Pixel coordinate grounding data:
____________________
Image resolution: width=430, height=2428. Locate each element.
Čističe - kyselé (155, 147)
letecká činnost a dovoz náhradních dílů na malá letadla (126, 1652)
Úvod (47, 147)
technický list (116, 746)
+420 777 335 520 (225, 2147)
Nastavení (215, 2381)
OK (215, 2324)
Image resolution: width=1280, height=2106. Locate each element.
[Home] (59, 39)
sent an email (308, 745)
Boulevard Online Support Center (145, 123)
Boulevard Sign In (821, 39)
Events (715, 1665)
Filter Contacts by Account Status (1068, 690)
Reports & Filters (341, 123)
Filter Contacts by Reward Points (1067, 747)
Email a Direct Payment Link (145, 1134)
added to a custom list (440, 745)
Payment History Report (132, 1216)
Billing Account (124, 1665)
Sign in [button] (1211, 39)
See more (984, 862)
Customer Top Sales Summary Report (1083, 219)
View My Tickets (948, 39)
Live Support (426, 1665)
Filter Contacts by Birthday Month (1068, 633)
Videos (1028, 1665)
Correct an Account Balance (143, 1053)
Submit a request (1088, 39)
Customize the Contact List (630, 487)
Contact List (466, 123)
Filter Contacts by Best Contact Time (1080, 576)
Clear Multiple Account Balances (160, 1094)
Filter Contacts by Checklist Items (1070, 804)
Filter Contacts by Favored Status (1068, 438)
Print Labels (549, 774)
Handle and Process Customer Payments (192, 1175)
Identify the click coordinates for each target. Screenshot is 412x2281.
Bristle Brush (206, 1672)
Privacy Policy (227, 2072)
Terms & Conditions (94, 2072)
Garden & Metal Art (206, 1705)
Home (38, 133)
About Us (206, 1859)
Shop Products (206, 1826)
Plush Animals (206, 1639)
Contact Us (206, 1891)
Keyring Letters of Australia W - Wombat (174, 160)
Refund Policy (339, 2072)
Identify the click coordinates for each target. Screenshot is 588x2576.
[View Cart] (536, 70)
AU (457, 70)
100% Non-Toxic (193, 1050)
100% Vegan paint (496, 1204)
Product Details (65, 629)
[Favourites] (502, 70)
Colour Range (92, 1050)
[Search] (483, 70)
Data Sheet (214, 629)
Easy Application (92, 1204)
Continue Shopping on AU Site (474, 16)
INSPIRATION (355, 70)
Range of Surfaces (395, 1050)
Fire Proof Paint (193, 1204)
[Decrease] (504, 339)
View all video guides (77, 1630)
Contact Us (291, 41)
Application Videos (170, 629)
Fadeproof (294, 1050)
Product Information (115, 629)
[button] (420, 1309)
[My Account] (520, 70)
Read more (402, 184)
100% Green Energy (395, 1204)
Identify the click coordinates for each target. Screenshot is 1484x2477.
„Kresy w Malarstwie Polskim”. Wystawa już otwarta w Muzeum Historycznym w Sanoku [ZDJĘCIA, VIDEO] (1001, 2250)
____________________
**TASK DESCRIPTION:** In the data above, find the line that contains "AU (457, 70)" and the line that contains "100% Green Energy (395, 1204)". Repeat exactly those lines and every line between them, and only those.

**EXPECTED ANSWER:**
AU (457, 70)
100% Non-Toxic (193, 1050)
100% Vegan paint (496, 1204)
Product Details (65, 629)
[Favourites] (502, 70)
Colour Range (92, 1050)
[Search] (483, 70)
Data Sheet (214, 629)
Easy Application (92, 1204)
Continue Shopping on AU Site (474, 16)
INSPIRATION (355, 70)
Range of Surfaces (395, 1050)
Fire Proof Paint (193, 1204)
[Decrease] (504, 339)
View all video guides (77, 1630)
Contact Us (291, 41)
Application Videos (170, 629)
Fadeproof (294, 1050)
Product Information (115, 629)
[button] (420, 1309)
[My Account] (520, 70)
Read more (402, 184)
100% Green Energy (395, 1204)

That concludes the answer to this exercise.